Either way it opens up a void, a team of 2 and a manager now down to a team of one, with the one having back pain that could at any moment take me out of action. Unfortunately up to the day before I was not able to make it to work the system we look after has been surprisingly stable, rock like in-fact; as soon as I say “I’m not going to make it in” the system starts having application issues (JVM crashes).

Obviously the cause needs a bit of looking into and a proper fix etc etc, but in the mean time what do we do? I had an idea, A crazy idea which I don’t think is a fix to any problems but it at least a starting point.

Sentinel

I have spent a bit of time exploring Ruby a few weeks back so I started to look at ways of writing something that would do a simple check; is process X running? In the simple version I wrote it just checked that tomcat was running more than one instance (our application always runs 2) if it was 2, do nothing, if it was more than 2 do nothing (something else crazy has happened so it just logs to that affect) but if it was less than 2 it would try a graceful-ish restart of the service.

So this obviously works in the one specific case that we have, but isn’t extensible and it doesn’t do any better checks, which all got me thinking. Why isn’t there something to do this for us? I don’t know of anything that does this, if anyone does I’d appreciate knowing, there’s a number tools that could be muddled together to do the same sort of function.

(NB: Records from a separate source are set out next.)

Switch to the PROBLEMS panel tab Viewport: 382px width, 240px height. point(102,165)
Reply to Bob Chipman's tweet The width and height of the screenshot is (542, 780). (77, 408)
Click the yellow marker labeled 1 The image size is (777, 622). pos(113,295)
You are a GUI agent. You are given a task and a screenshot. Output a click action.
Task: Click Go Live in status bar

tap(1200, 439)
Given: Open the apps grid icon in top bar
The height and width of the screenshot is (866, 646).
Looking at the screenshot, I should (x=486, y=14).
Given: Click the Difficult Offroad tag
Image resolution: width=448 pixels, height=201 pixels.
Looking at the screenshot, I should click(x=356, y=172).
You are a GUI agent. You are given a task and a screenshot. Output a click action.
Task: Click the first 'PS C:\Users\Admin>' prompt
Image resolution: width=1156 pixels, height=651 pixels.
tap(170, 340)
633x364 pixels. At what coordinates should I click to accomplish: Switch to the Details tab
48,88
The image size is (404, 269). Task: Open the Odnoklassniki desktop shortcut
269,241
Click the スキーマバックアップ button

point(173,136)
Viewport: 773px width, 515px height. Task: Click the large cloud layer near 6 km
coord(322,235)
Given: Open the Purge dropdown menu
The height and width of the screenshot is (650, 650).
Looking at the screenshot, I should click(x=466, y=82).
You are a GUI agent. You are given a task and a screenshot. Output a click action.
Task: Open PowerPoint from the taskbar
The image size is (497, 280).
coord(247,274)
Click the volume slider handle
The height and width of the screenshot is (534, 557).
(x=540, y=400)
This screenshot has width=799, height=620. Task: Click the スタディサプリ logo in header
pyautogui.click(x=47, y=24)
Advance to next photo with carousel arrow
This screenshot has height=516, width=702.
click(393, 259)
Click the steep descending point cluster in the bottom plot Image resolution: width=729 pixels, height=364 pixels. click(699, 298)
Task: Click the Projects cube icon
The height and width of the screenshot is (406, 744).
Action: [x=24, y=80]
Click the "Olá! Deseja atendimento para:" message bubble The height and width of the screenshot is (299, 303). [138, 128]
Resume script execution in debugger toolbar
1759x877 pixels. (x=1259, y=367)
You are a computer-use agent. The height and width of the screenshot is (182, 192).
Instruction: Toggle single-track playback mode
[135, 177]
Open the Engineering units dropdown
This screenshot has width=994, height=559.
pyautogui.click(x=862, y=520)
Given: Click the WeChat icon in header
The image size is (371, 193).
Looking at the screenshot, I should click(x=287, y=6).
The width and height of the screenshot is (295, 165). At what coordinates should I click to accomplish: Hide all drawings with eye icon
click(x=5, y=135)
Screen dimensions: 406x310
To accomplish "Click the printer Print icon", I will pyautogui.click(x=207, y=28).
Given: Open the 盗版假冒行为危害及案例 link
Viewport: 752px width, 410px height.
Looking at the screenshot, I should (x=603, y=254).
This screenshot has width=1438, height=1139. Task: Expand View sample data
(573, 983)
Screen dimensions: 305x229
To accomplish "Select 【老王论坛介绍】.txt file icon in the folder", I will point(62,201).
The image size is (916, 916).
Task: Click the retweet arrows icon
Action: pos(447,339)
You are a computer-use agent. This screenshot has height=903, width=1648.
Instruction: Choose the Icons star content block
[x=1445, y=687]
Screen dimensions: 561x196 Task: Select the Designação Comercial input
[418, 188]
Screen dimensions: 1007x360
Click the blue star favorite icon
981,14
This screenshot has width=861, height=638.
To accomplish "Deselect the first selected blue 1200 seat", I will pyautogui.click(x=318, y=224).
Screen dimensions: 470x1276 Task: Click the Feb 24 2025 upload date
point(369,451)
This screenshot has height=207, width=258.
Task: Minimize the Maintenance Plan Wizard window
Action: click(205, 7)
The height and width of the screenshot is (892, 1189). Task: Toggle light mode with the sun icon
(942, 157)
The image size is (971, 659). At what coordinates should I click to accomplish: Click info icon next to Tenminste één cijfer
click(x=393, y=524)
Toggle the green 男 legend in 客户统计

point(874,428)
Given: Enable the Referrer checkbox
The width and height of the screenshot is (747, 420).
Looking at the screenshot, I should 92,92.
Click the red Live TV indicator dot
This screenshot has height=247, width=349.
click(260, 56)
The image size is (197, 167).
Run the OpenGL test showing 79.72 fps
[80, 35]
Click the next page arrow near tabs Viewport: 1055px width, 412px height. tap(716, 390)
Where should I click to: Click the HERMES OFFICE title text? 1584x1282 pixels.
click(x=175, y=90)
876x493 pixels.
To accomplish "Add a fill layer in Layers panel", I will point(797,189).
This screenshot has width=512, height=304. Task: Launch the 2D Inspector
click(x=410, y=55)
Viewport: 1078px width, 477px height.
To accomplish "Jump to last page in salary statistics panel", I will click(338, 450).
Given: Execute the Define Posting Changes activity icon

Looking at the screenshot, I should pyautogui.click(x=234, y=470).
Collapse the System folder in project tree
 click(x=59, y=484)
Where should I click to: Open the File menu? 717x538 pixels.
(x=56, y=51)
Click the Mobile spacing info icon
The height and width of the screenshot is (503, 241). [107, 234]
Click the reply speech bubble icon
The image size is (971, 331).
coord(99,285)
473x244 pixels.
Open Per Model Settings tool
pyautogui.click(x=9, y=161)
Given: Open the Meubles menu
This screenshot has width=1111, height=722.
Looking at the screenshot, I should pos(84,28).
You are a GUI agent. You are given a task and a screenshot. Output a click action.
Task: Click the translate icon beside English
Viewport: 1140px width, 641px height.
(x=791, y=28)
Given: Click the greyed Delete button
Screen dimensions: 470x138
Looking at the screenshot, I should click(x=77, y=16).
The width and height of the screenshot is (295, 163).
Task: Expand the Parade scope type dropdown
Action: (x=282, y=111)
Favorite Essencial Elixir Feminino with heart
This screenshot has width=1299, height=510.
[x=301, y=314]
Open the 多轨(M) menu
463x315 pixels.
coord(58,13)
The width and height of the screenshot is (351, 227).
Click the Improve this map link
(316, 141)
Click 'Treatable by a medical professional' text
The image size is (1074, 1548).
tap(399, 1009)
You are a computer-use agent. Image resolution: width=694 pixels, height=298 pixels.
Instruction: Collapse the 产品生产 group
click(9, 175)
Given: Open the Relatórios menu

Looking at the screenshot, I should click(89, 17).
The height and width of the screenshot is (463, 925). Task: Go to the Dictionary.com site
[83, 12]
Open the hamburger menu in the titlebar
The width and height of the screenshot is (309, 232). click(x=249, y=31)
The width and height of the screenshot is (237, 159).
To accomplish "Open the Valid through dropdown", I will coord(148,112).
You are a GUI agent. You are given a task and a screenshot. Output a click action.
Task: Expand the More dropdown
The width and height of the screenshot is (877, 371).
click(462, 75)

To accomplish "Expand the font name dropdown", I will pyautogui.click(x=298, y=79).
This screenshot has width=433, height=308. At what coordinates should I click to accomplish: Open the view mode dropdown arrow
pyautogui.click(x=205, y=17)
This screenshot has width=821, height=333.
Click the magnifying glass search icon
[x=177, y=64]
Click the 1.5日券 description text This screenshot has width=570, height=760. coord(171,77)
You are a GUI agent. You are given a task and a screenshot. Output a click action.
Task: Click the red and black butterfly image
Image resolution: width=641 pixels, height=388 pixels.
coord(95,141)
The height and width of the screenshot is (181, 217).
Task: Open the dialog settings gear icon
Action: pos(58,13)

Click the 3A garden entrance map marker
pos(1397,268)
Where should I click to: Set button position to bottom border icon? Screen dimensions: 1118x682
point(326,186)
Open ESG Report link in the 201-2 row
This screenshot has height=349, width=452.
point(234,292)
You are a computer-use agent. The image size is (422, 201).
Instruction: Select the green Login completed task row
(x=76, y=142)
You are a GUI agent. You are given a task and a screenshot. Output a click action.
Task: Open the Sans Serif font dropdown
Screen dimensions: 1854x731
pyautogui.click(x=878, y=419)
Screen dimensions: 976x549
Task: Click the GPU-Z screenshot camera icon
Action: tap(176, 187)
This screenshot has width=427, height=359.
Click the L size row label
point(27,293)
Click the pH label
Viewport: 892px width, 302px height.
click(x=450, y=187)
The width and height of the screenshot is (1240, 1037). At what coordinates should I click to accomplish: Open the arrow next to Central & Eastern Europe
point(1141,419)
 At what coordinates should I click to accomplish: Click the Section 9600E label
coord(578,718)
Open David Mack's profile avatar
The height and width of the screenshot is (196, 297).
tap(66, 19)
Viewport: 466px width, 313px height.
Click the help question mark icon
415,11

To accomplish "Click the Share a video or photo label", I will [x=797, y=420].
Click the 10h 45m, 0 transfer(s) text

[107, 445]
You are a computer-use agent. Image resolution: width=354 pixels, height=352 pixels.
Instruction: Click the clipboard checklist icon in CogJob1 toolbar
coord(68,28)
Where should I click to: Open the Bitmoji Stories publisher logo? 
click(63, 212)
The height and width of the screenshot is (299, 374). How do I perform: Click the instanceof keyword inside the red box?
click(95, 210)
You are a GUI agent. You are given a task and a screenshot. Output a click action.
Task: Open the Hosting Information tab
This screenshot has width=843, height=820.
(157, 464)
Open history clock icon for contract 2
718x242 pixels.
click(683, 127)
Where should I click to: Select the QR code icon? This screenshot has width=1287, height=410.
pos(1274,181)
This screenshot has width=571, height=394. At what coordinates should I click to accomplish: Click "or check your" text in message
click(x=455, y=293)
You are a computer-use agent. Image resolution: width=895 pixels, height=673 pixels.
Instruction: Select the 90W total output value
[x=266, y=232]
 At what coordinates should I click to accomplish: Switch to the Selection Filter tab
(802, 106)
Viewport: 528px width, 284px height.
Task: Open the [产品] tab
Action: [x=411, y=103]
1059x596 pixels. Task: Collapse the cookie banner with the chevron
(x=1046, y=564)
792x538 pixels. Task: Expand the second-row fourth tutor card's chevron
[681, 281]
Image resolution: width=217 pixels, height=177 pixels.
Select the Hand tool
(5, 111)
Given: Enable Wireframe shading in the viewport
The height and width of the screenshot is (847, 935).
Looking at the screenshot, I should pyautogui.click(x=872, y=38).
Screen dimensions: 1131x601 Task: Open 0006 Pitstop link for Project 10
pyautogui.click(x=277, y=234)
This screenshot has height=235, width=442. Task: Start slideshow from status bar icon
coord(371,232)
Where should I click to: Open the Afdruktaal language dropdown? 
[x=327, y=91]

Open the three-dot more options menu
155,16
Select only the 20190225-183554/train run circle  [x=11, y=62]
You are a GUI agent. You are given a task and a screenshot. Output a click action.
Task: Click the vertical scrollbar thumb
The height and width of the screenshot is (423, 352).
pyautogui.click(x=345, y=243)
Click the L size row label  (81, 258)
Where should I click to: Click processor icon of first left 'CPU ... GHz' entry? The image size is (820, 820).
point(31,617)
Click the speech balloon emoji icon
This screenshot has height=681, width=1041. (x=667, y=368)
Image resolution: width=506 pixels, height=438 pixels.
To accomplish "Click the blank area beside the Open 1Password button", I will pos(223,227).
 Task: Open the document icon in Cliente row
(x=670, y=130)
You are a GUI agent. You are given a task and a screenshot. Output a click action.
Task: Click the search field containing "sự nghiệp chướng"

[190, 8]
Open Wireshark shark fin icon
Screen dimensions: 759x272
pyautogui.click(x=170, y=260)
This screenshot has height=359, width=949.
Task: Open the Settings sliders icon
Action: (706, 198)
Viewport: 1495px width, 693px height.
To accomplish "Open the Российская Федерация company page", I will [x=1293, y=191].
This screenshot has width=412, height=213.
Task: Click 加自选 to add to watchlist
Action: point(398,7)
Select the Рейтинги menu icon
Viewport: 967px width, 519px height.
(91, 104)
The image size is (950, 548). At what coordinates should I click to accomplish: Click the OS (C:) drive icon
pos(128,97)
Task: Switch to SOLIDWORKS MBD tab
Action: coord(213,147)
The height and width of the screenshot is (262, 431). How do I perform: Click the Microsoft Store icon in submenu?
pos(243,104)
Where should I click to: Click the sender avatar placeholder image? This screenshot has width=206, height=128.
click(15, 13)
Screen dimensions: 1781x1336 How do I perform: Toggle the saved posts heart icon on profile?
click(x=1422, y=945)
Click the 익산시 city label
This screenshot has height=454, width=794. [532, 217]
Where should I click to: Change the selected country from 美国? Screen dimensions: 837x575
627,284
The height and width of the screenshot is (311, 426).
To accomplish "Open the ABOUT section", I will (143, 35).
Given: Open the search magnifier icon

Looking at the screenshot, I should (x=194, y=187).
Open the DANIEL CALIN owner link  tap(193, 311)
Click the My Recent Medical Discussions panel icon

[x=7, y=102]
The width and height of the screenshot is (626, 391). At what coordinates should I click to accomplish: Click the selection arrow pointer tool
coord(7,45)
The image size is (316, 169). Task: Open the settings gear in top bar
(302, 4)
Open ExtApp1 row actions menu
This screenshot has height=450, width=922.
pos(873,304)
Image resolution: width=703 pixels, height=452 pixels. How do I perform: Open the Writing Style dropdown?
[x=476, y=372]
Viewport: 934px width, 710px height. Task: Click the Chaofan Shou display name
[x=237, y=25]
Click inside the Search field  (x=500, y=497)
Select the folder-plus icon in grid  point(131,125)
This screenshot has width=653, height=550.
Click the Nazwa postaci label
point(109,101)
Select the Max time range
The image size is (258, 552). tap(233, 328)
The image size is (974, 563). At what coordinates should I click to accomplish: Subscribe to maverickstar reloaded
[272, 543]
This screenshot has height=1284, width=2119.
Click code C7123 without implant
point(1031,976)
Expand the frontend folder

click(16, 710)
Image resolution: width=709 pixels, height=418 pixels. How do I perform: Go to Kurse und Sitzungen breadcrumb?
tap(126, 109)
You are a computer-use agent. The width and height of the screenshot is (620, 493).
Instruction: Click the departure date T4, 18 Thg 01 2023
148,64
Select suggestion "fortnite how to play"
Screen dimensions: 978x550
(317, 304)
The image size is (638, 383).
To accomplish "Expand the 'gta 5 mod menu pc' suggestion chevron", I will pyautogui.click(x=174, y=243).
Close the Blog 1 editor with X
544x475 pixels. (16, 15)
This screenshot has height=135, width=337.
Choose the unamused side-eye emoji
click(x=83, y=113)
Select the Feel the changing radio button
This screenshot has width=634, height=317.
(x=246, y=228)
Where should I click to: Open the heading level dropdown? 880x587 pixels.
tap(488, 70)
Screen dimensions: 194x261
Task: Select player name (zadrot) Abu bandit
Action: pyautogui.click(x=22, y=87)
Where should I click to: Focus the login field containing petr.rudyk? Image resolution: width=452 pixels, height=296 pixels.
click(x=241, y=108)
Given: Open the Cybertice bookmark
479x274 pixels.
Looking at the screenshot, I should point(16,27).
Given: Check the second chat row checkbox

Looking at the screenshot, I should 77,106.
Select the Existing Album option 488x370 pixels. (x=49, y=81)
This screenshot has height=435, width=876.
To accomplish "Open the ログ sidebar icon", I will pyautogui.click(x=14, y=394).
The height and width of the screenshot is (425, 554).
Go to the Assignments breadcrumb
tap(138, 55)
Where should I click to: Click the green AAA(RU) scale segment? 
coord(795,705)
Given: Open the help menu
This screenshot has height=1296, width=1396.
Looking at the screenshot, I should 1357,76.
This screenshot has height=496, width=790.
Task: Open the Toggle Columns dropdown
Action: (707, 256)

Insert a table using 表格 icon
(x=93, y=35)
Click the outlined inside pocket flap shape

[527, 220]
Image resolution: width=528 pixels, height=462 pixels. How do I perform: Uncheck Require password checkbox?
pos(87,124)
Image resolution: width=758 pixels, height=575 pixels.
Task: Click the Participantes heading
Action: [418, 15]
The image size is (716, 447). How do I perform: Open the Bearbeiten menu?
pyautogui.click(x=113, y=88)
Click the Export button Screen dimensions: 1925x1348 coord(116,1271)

Nagios would monitor the system, cucumber could monitor the application interactions, Swatch could monitor the logs, but in most cases these are monitoring, I’m sure there’s ways to get them to carry out actions based on certain outcomes but why use so many tools.

Yes, the individual tools probably do the job better than a single tool, but as a sysadmin, I’d rather have one tool to do everything but that isn’t practical either. So can we some how get the benefits of monitoring with nagios but have a tool that is specifically monitoring the application performance nagios is gathering information about and then making decisions based on that?

The big Idea

So I wonder if it’d be possible to write a simple ruby application that every now and then did a number of actions:

  1. Check the service on the box, right number of processes, not zombied etc, etc
  2. Check the disk capacities
  3. Check the CPU utilisation
  4. Check the memory utilisation
  5. Probe the application from the local box, a loopback test of sorts
  6. Integrate with nagios or another monitoring tool to validate the state it thinks the box is in compared witht he locally gathered stats
  7. Depending on the outcome of all the checks carry out a number of actions
  8. Hooks int ticketing systems

When I was thinking this through the other day, it seemed like a good idea, the biggest issue I have is not being a programmer, So I have a steep learning curve, it’s a complicated application, so requires some thought. I would also probably have to ignore everyone that thinks it is a waste of time, which isn’t too hard to do.

I guess what I’m thinking of is something like FBAR. As a system scales up to hundreds of servers the up time and reliability becomes more important, it is sometimes necessary to take a short term view to keep a system working. The most important thing is that those short term views are totaled up and then logged as tickets, 1% of your severs crashing and needing a restart isn’t an issue, but if that 1% becomes 5% and then 10% it’s panic stations!

Summary

I think my mind is made up, a sentinel is needed to keep watch over a solution, and what’s crazy is that the more I think of it the more useful it seems and the more complicated it seems to become. As such I think I’m going to need help!